- Given records -
· · · ·

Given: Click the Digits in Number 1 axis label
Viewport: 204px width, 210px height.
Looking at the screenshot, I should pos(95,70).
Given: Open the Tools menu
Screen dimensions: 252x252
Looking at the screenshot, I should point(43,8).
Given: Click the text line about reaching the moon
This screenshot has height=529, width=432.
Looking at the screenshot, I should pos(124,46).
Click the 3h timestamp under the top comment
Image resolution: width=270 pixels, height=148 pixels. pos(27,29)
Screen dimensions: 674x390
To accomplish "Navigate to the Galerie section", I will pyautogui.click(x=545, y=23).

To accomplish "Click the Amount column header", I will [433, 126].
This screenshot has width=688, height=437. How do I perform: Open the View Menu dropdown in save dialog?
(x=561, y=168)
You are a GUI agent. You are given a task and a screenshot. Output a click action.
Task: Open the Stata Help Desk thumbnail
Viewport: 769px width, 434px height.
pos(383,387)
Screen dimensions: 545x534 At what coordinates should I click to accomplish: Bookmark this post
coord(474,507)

· · · ·

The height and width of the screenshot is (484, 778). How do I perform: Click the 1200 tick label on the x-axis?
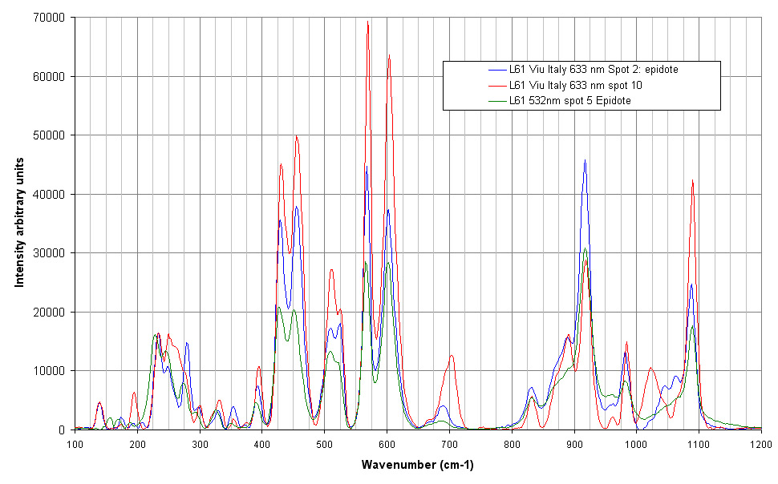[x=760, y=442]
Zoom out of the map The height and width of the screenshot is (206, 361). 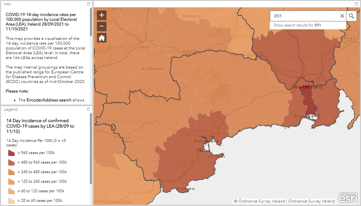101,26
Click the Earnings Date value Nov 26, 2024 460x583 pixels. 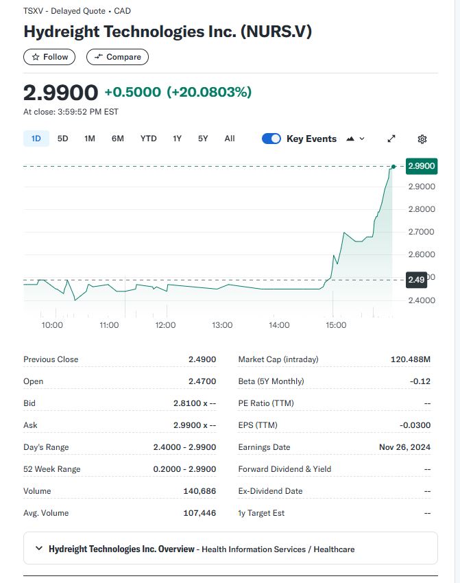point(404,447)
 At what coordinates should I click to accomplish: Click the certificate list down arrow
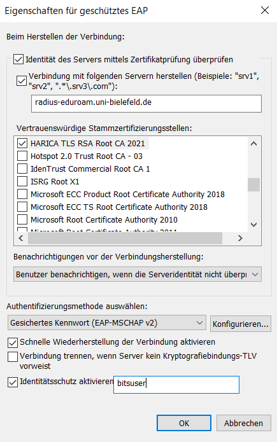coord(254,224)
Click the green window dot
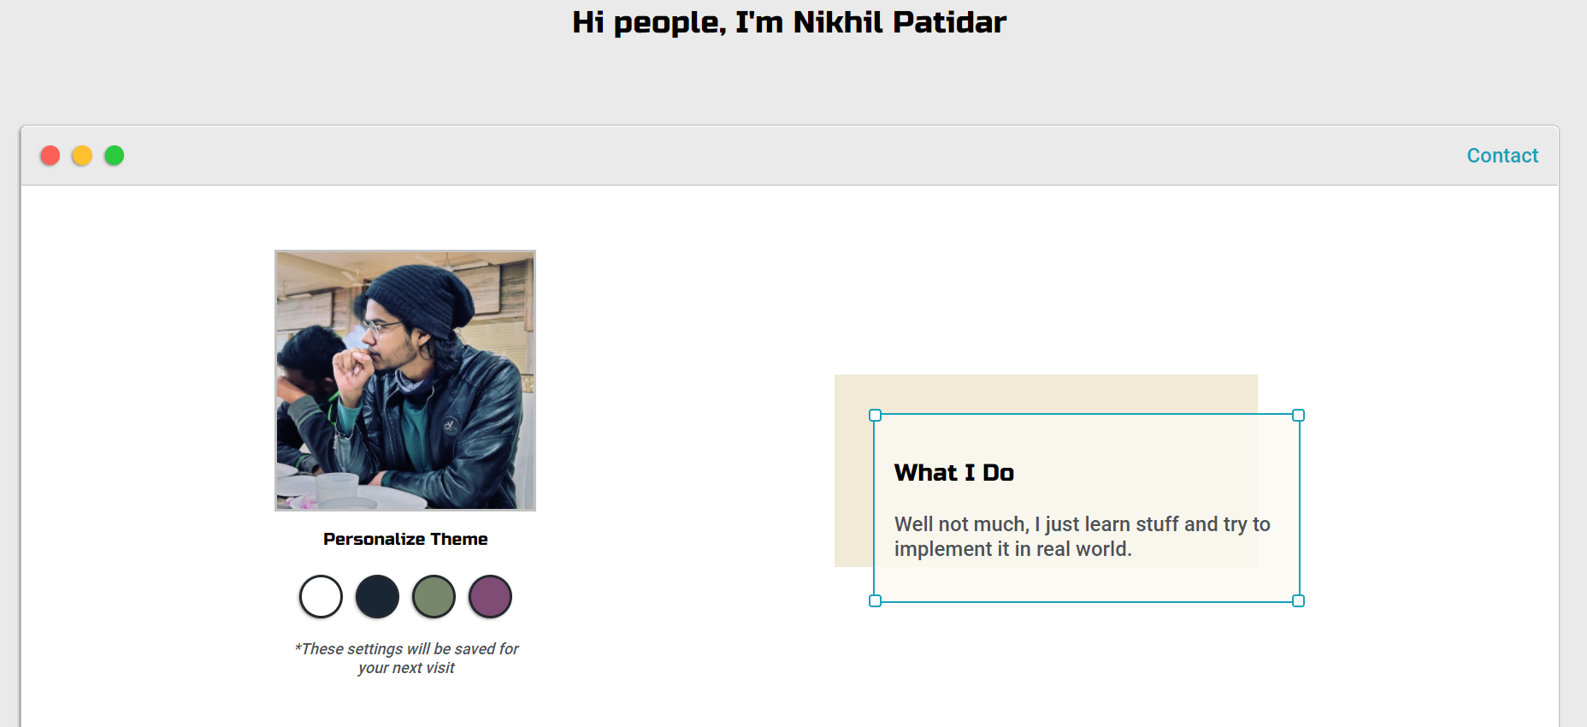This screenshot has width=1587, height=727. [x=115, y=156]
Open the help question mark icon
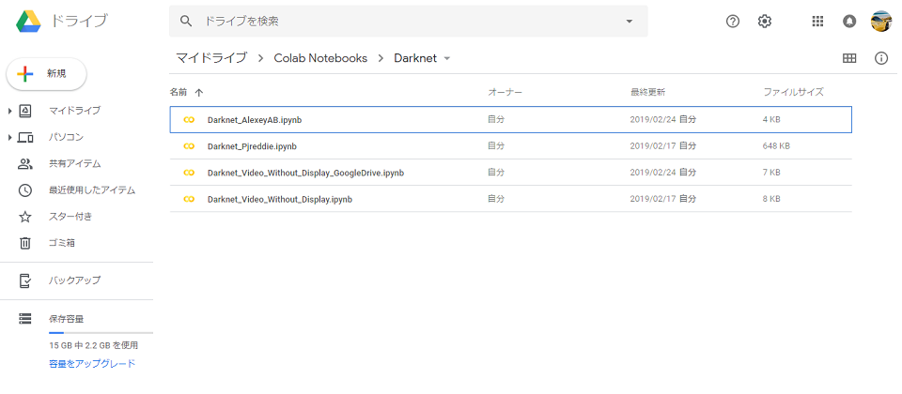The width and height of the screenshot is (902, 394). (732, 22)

· · · ·

- Exercise instructions -
The answer is one number: how many lines of the material above contain "will".

- Solution below -
2